Top of AVAILABLE DATA

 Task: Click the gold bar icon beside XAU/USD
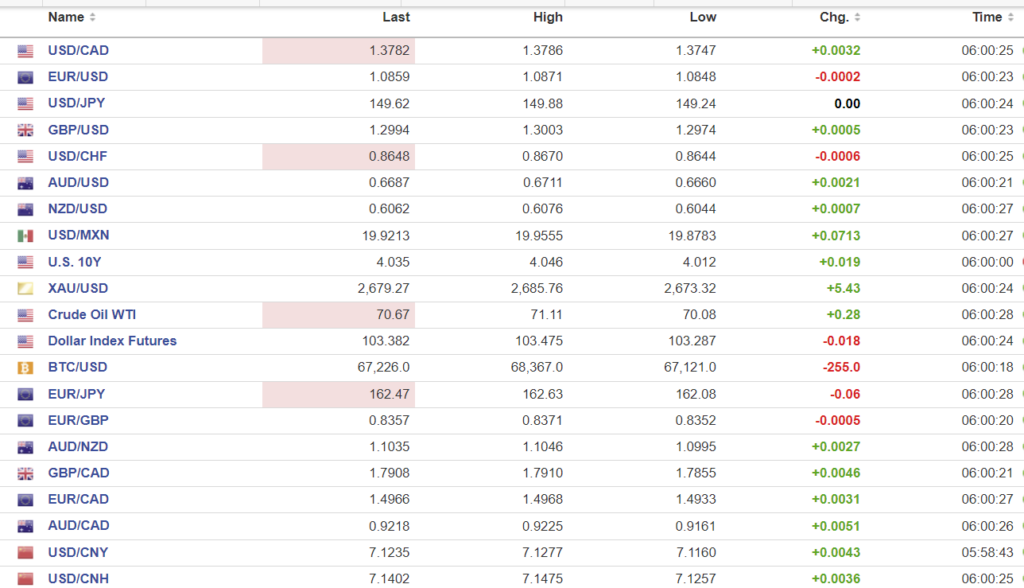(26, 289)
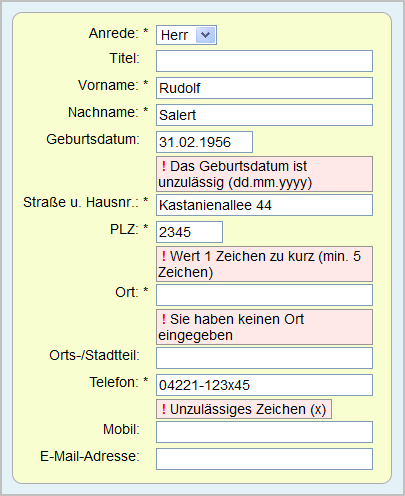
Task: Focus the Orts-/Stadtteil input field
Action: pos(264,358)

Bottom of AVAILABLE DATA
Top of AVAILABLE DATA

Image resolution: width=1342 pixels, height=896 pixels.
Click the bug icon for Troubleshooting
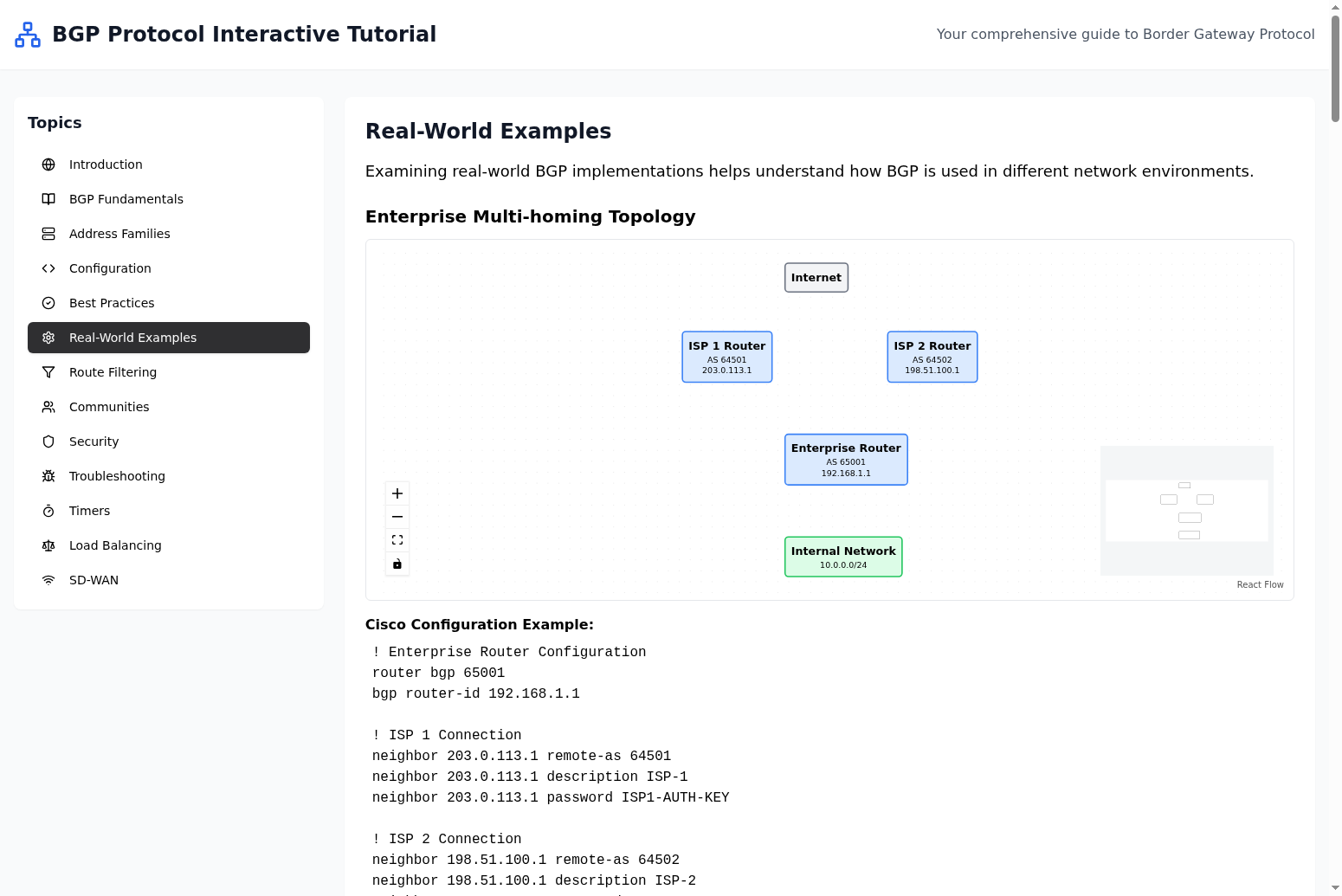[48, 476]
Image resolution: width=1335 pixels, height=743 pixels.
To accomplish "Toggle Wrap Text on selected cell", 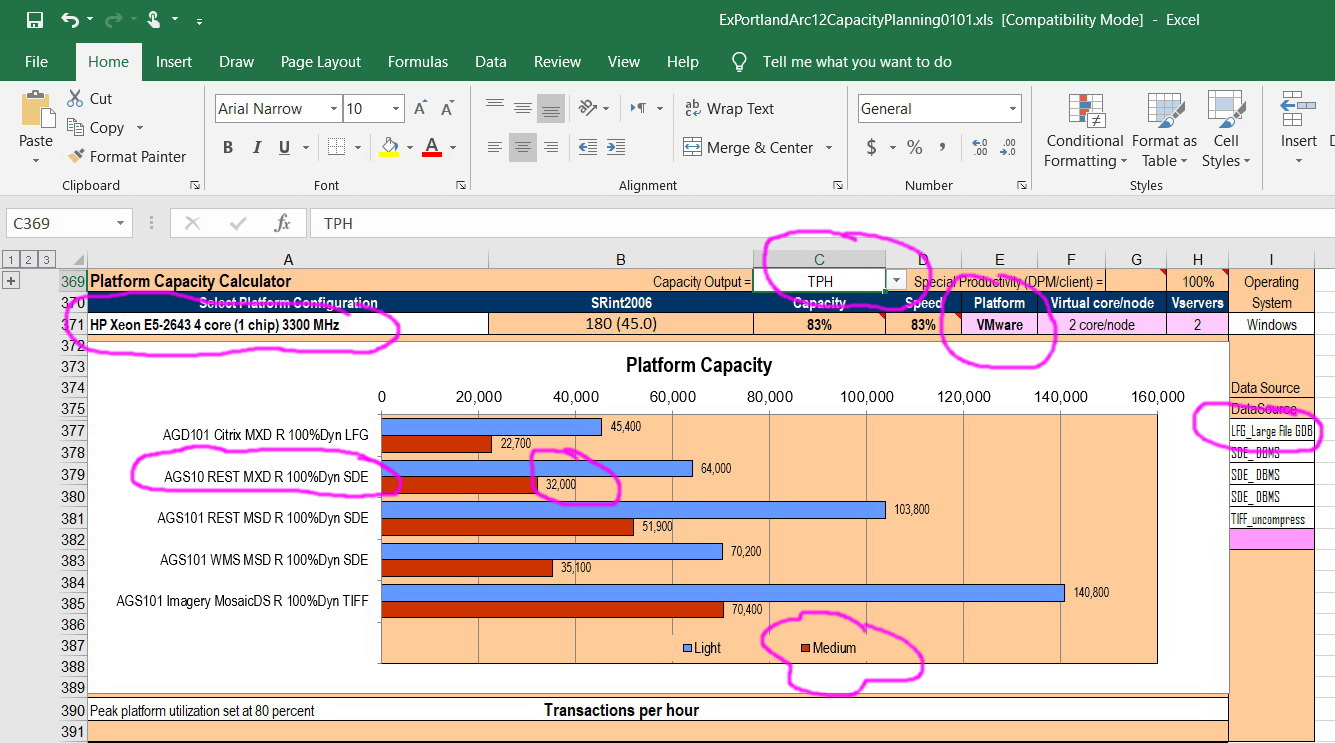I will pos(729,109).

Bottom of AVAILABLE DATA

■ **PROMPT**
The answer must consist of every line from the entries above that contains "height".

■ **SOLUTION TO THIS PROBLEM**
Image resolution: width=1342 pixels, height=896 pixels.
Image resolution: width=1335 pixels, height=743 pixels.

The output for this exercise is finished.